1026. Analysis of the Neural Triangles of the Cerebellomedullary Cistern: An Improved Anatomical View
Authors: Leandro Borba Moreira; Ali Tayebi Meybodi, MD; Xiaochun Zhao; Mark Preul, MD; Michael Lawton (Phoenix, AZ)
Introduction: The vagoaccessory triangle (VAT) and triangles within are surgical corridors to neurovascular structures in the cerebellomedullary cistern (CMC). VAT is generally divided into two triangles: suprahypoglossal (SHT) and infrahypoglossal (IHT). We have anatomically reanalyzed VAT and triangles within to provide improved CMC anatomical understanding. We introduce the hypoglossal-hypoglossal triangle (HHT) formed by rootlets of hypoglossal nerve splayed over vertebral artery (VA) en route to hypoglossal canal. Methods: Twenty far-lateral cadaveric craniotomies were performed. CMC triangles areas were calculated. VA exposure and clipping lengths recorded for each triangle. Average distance from dural penetration point of VA to proximal and distal exposure points was calculated for each triangle. Ranges for different V 4 segments were examined for accuracy on a series of 30 PICA aneurysm angiograms with control intraoperative images.
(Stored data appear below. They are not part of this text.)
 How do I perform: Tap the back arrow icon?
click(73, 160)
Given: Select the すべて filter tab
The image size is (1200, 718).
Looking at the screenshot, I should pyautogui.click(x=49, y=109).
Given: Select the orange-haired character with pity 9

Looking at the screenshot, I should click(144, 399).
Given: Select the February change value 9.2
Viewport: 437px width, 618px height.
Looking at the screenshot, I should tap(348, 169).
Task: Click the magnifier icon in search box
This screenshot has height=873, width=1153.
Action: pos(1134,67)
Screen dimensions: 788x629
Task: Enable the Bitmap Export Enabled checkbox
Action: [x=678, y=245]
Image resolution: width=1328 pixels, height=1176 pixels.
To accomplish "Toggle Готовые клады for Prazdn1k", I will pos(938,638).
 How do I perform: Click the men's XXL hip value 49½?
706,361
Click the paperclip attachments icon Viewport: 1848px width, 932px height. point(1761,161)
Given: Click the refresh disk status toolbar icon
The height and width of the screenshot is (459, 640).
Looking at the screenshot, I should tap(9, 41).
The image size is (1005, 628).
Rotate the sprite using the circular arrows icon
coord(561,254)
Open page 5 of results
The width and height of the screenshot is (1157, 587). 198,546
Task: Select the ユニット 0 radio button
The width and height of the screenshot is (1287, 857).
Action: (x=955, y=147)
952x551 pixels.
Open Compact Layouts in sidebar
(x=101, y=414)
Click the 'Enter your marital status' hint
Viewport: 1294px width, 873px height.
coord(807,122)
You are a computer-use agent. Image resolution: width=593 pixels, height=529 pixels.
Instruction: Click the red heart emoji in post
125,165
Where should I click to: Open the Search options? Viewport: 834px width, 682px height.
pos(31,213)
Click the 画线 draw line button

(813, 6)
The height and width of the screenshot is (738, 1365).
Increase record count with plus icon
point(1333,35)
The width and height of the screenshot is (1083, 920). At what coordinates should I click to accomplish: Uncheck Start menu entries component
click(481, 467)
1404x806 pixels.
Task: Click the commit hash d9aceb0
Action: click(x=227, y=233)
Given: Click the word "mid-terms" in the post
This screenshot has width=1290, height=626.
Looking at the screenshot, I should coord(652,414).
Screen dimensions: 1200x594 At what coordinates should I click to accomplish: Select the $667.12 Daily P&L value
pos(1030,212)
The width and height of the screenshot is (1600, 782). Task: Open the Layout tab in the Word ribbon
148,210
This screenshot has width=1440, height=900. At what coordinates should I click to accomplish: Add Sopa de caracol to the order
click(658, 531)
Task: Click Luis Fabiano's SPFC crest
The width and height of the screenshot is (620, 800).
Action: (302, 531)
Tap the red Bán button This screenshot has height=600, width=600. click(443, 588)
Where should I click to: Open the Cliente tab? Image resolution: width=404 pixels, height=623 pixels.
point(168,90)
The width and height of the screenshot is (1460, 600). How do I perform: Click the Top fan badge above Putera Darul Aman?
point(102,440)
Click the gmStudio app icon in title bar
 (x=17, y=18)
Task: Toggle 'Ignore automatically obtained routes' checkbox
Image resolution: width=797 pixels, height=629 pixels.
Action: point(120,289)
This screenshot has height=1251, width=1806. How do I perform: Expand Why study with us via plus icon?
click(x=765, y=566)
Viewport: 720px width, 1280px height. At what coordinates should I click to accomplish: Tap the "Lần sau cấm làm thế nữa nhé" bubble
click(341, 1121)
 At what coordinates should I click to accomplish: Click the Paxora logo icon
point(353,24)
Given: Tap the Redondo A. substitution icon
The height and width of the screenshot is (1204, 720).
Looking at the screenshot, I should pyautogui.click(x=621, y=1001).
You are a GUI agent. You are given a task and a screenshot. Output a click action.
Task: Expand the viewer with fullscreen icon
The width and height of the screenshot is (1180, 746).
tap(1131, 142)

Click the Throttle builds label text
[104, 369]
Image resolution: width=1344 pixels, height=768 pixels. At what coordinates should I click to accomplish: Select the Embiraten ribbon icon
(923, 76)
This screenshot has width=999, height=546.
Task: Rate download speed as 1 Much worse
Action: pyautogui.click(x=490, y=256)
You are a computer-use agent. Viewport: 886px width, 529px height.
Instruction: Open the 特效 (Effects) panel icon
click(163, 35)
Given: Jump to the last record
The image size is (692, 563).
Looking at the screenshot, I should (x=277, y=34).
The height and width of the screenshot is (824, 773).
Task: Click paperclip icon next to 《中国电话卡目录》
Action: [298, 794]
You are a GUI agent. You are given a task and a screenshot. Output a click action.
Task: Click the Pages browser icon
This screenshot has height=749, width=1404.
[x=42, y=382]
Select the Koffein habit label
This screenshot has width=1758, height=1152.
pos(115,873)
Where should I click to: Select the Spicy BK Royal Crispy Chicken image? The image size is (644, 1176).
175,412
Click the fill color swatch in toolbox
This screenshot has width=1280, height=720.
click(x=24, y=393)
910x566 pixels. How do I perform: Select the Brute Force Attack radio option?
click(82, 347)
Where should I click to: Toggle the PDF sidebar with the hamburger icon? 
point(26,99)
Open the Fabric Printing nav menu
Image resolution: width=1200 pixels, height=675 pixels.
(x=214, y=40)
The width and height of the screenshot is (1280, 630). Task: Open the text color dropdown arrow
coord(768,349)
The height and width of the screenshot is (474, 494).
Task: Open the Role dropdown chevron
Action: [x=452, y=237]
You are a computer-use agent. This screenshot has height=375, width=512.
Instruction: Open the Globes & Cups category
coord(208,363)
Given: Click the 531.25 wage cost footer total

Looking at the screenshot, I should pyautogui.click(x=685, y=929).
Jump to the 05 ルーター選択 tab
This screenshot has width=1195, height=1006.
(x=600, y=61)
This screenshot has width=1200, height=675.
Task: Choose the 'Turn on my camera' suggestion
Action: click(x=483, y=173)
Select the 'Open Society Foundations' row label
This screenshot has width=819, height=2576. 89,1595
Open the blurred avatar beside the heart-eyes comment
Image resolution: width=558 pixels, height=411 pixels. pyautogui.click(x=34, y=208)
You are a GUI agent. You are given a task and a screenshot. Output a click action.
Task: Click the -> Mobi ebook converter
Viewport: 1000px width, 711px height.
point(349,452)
Results: Average areas of HHT and IHT did not show a statistically significant difference (74 ± 20.1mm 2 and IHT 64±12.4mm 2 , respectively), average area of SHT (131 ± 38.3mm 2 )was almost twice (p<.001). According to the adjacent triangle, V 4 -VA course could be divided into 3 segments: V 4i (IHT), V 4h (HHT), V 4s (SHT) average exposure lengths 8±2.7, 10±4.8, 10±3.2mm; clipping lengths 5 ± 3.1, 8 ± 4.6, 7 ± 3.0mm, respectively. Exposure lengths were not statistically different between triangles, neither were clipping lengths. Clipping and exposure lengths for individual V 4 segments were different in V 4i (p=.01) and V 4s (p=.04), but not V 4h . V 4i within 5–12mm, V 4h 14–24mm, V 4s > 26mm from dural penetration point. Using these ranges, predicting PICA triangle origin was performed with 76% accuracy in clinical series. In 6 cases, triangle of origin was partially predicted, only 1 case triangle of origin wrongly predicted. Conclusion: Our findings provide a deeper understanding of VAT and triangles within compared to previous concepts, showing that VAT should be divided into 3 triangles. V 4 subsegments may be approximated from imaging studies, which may help with pre-operative planning.